■ **WORKING DATA**
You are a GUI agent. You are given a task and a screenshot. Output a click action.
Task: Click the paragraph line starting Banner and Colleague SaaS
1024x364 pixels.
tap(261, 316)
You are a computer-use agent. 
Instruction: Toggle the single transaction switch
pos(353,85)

--

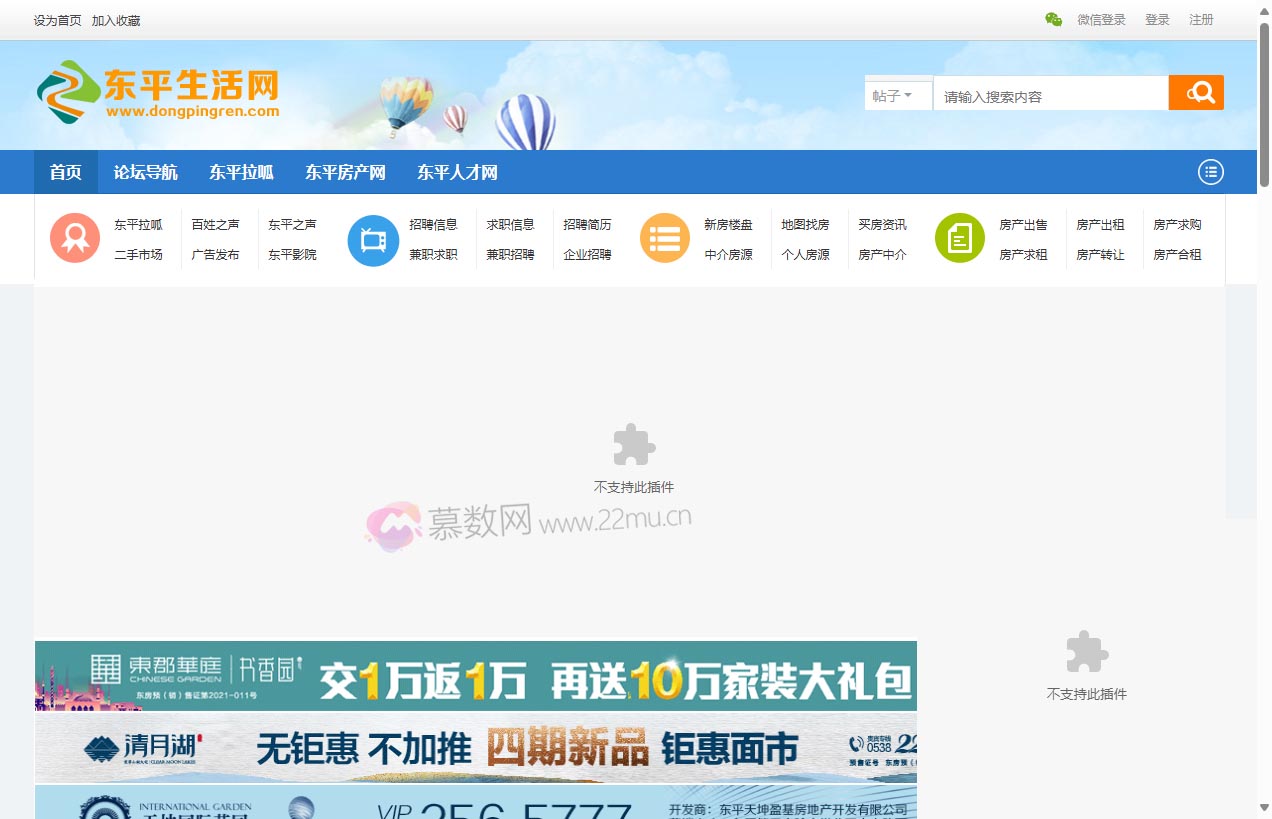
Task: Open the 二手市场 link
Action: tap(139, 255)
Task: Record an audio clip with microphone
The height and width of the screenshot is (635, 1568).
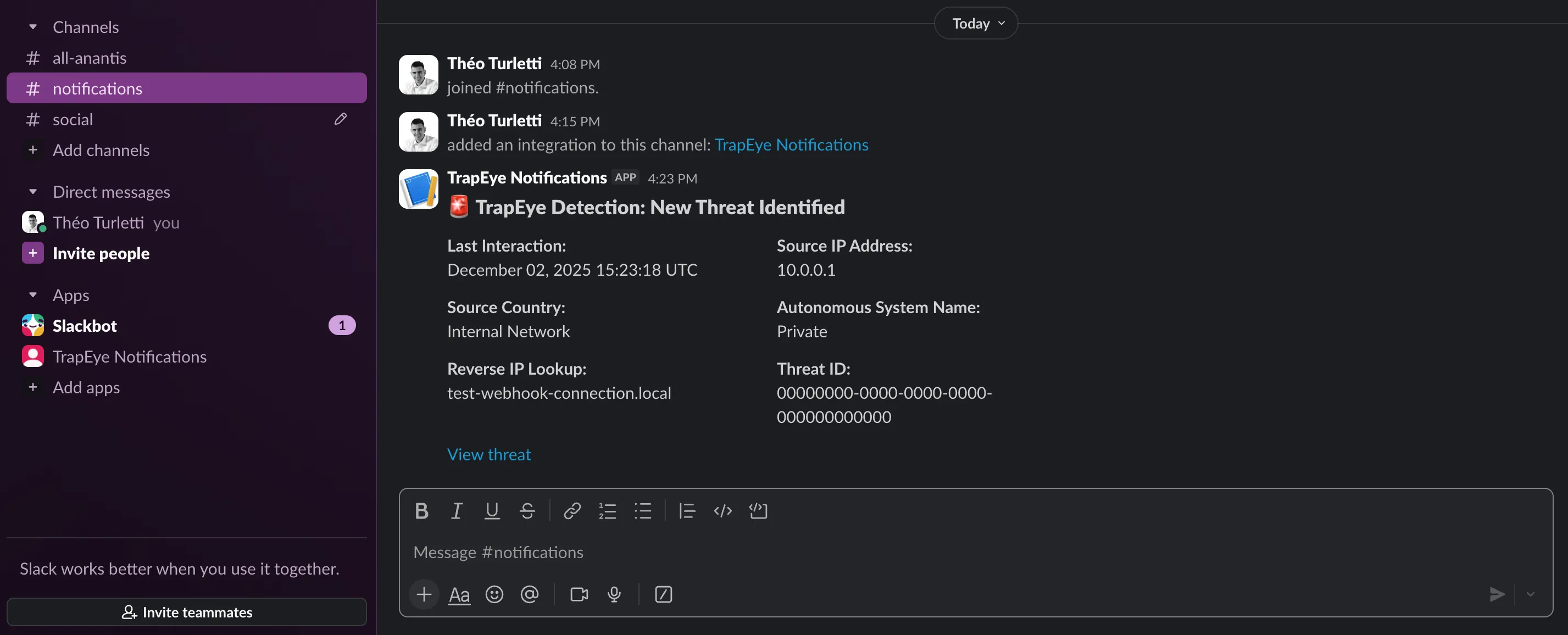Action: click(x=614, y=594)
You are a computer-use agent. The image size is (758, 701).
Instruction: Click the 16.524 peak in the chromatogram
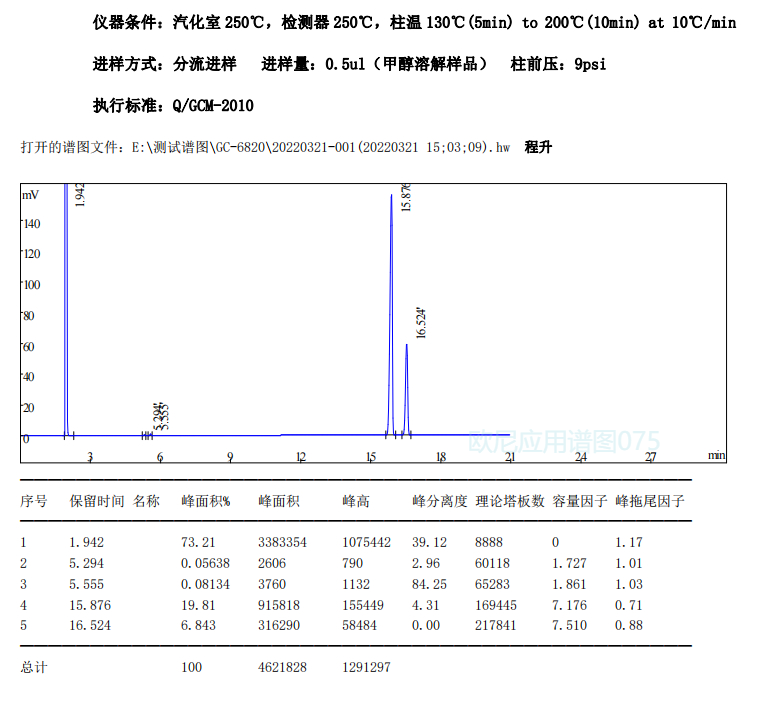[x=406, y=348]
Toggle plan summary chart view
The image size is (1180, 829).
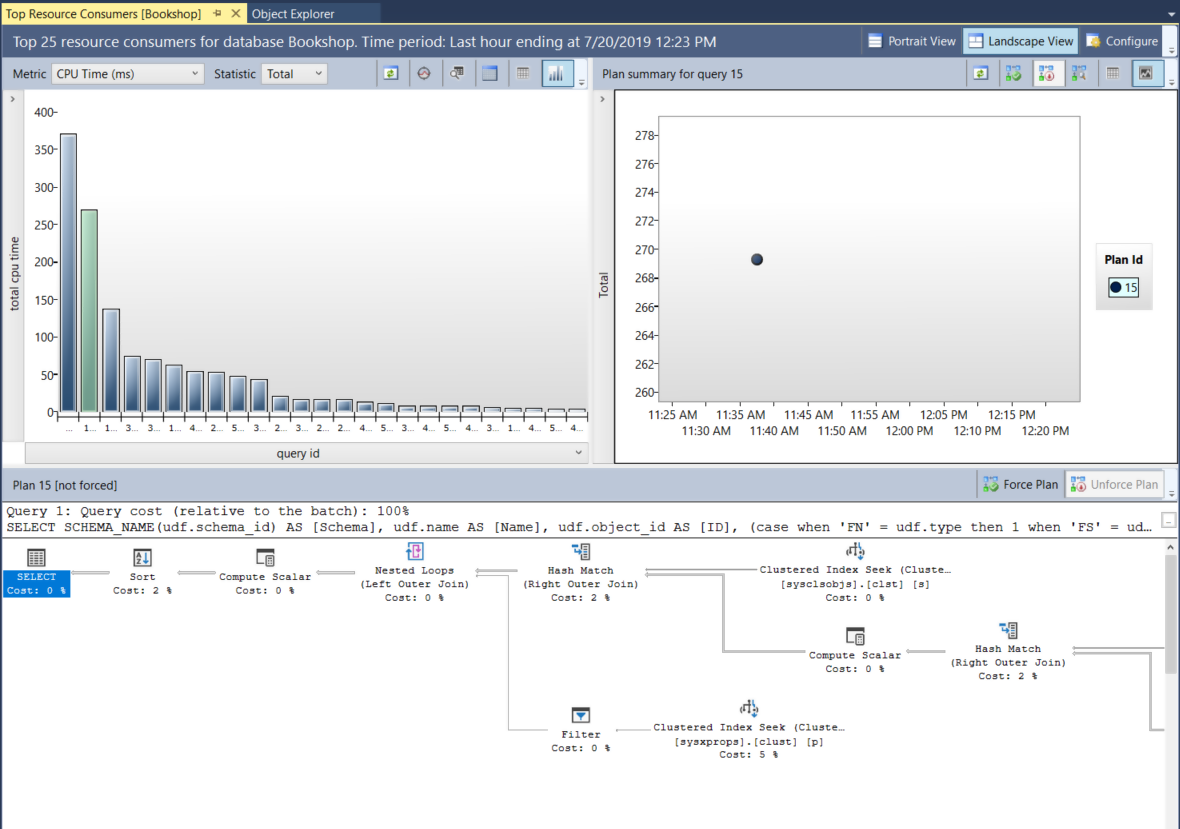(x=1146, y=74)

* * *

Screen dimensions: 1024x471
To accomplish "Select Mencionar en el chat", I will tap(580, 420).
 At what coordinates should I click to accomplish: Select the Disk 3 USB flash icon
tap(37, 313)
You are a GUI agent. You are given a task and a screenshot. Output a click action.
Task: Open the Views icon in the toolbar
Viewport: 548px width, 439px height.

■ **WHAT IS REQUIRED**
Return every line of the listing above that contains "agent".

■ **FINISHED TASK**
You are a GUI agent. You are given a task and a screenshot. Output a click action.
You are a computer-use agent. 
You are a computer-use agent. The image size is (758, 701).
You are a GUI agent. You are given a task and a screenshot. Output a click action.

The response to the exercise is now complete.